Bei dem Pilotvorhaben ist eine Handelsplattform vorgesehen, die drei private Solaranlagenbetreiber und zwei Haushaltskunden zusammenbringen soll. Für dieses Vorhaben nutzt der Regionalversorger mit Sitz in Kempten einen vom New Yorker Start-up-Unternehmen LO3 Energy entwickelten Smart Meter, der Teil der Blockchain ist. LO3 ist das Unternehmen, das das im vorletzten Jahr gestartete und mittlerweile weltweit in vielen Medien dargestellte „Brooklyn Microgrid“-Projekt initiiert hat.

Die Allgäuer setzen mit LO3 Energy auf den sogenannten Proof-of-Stake-Konsensalgorithmus, der anders als beim Proof-of-Work-Prinzip von Bitcoin keine physische Rechenpower benötigt. „Vergeudung von Energie ist bei uns also kein Thema“, sagt Christian Ziegler.

Dank einer auf den Smart Meter zugeschnittenen App werden die Teilnehmer des Pilotvorhabens in der Lage sein, auf der Plattform untereinander mit Strom zu handeln. Dabei sollen dieKunden einen Strommix festlegen können, der rein aus lokalen Ökokraftwerken erzeugt wird.

Der Trend gehe zu Plattformen, auf denen Konsumenten und Prosumer untereinander ihre Energie handeln. Besonders in ländlichen Regionen wie dem Allgäu sei diese Entwicklung nicht aufzuhalten, sagt AÜW-Geschäftsführer Michael Lucke, „dann attackieren wir lieber das eigene Geschäftsmodell mit Strom von hier, bevor es andere tun“.

AÜW erweitert laut Lucke „sein Rollenverständnis“ um die des Plattformbetreibers und behalte auch weiterhin die des Versorgers. Für die Handelsplattform werde der Regionalversorger weiterhin den Reststrom liefern, der nicht durch den Peer-to-Peer-Handel abgedeckt werden könne.

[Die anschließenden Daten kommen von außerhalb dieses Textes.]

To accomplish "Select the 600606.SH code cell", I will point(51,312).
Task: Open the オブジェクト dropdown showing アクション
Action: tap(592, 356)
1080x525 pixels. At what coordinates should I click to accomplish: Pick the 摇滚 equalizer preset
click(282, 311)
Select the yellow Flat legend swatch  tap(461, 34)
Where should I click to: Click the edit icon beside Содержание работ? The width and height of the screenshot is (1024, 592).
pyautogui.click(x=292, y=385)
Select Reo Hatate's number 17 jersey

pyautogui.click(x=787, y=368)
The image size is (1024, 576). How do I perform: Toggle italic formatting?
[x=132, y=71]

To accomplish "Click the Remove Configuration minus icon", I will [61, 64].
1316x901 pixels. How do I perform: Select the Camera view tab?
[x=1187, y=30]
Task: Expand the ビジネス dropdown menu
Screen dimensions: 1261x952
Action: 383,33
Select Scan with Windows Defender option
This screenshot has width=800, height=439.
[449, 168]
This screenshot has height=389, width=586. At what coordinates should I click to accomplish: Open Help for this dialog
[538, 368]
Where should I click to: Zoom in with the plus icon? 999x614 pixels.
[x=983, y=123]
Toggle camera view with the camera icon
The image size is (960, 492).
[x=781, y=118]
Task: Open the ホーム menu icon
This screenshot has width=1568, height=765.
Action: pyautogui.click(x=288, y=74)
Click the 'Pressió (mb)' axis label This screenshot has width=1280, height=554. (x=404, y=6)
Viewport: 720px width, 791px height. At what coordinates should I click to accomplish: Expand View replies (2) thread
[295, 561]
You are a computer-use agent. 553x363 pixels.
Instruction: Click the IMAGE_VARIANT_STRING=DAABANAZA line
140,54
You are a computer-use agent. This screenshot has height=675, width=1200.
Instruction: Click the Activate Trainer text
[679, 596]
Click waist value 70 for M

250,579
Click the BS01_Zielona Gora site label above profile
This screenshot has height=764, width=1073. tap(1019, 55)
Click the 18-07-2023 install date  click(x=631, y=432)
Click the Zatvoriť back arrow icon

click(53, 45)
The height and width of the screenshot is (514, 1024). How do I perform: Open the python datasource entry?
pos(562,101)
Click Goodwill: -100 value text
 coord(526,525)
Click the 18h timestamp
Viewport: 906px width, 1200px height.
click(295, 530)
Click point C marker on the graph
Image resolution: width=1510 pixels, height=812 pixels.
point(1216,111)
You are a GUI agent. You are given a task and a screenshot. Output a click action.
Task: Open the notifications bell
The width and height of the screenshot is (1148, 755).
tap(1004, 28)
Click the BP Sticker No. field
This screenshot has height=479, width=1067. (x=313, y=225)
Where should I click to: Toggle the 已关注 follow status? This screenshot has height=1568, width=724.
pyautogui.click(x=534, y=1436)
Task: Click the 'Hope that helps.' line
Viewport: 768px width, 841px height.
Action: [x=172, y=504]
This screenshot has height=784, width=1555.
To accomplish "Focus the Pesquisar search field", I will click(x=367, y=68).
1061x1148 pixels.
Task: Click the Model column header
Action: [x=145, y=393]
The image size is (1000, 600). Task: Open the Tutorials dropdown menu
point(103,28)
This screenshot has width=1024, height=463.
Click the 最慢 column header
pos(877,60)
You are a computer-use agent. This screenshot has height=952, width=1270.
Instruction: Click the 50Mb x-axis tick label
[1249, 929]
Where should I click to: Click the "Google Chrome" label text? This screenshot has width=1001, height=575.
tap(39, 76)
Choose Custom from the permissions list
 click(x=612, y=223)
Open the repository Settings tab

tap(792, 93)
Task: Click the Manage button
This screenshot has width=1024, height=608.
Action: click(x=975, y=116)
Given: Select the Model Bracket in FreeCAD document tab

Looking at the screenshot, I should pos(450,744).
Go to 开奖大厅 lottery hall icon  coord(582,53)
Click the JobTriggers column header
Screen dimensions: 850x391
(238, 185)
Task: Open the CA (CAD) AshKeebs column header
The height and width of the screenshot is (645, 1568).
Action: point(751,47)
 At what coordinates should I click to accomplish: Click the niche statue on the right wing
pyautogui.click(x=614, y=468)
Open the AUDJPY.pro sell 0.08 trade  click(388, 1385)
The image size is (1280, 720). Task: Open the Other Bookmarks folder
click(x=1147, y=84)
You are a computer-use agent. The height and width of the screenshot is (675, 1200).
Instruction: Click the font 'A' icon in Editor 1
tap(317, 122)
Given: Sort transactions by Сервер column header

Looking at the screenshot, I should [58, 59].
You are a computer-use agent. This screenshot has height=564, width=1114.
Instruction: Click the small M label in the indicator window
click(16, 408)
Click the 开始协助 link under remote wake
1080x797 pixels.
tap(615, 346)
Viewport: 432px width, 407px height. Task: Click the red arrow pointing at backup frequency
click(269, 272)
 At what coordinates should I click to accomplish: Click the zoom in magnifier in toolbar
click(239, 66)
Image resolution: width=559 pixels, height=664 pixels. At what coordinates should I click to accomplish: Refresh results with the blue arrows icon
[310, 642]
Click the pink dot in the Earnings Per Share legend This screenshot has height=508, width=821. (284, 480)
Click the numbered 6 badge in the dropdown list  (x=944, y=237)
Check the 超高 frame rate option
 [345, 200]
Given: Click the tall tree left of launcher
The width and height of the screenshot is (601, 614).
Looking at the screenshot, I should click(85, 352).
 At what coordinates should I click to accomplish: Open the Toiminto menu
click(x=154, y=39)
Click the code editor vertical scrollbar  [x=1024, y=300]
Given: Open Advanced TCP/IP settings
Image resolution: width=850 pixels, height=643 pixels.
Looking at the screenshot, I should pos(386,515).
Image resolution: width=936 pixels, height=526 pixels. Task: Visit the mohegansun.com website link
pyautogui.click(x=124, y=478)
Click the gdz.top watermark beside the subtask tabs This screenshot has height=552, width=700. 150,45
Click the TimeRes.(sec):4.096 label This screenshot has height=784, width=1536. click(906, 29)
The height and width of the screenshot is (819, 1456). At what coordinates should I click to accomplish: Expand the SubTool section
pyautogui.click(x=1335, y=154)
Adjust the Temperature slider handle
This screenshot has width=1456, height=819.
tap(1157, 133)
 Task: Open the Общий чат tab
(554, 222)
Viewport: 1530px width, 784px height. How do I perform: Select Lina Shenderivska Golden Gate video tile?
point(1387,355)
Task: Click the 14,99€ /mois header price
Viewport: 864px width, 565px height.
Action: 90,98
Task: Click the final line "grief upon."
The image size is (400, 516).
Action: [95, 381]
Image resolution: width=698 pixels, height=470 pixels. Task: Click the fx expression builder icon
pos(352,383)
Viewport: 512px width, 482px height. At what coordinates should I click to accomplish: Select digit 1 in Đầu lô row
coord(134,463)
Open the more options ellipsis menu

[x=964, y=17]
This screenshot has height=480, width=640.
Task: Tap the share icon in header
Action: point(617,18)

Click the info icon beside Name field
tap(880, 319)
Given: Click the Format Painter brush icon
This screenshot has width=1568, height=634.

Bei der AÜW firmiert das Pilotvorhaben hausintern unter dem Schlagwort „Schnellboot“. Quasi einer Fregatte gleicht das zweite Forschungsvorhaben, das die Allgäuer mit diversen Partnern zum 1. März für drei Jahre starten. „Wir wollen den regenerativen Stromhandel via Blockchain auf weitere Teilnehmer in unserem gesamten Netzgebiet ausweiten“, sagt AÜW-Mann Ziegler, „ es wird dabei interessant sein zu sehen, welchen Einfluss die Blockchain-Technologie auf das Verteilnetz der Allgäu Netz haben wird.“ Mit diesem regionalen Peer-to-Peer-Handel sollen auch die Möglichkeiten für Kosteneinsparungen oder eine Anpassung des künftigen Netzausbaus in der Region überprüft werden.

Zu den Partnern beim sogenannten Pebbles-Projekt, das mit Geldern aus dem Bundeswirtschaftsministerium gefördert wird, zählen neben dem regionalen Energieversorger AÜW der Netzbetreiber Allgäu Netz, die Hochschule Kempten, der Siemens-Konzern sowie das Fraunhofer-Institut für Angewandte Informationstechnik.

Die Blockchain-Technologie wird bei Pebbles für die Zertifizierung der Erzeugung eingesetzt. „Wir können so jede produzierte Kilowattstunde zertifizieren“, sagt Projektleiter Ziegler. Geprüft werden soll zudem, ob die Blockchain-Tools auch für die Abrechnung eingesetzt werden können. „Neben dem technischen Ablauf interessiert uns auch die Frage, ob und wo es dabei möglicherweise rechtliche Grenzen gibt“, so Ziegler.

Nach seinen Worten werden Erfahrungen aus dem „Schnellboot“-Projekt „selbstverständlich“ auch für Pebbles genutzt. Wie ohnehin das AÜW auf die Ergebnisse aus früheren Forschungsvorhaben zurückgreifen kann. „Wir nutzen beispielsweise für das Blockchain-Pilotvorhaben die Erfahrungen aus dem Projekt Iren 2, das wir bereits für andere Projekte in Kemptens Nachbarkommune Wildpoldsried aufgebaut haben“, sagt Ziegler.

Wie bei den bisherigen Forschungsvorhaben dürfte dem Allgäuer Überlandwerk mit dem Allgäu Microgrid alias „Schnellboot“ und Pebbles wieder eine bundesweite Aufmerksamkeit gewiss sein.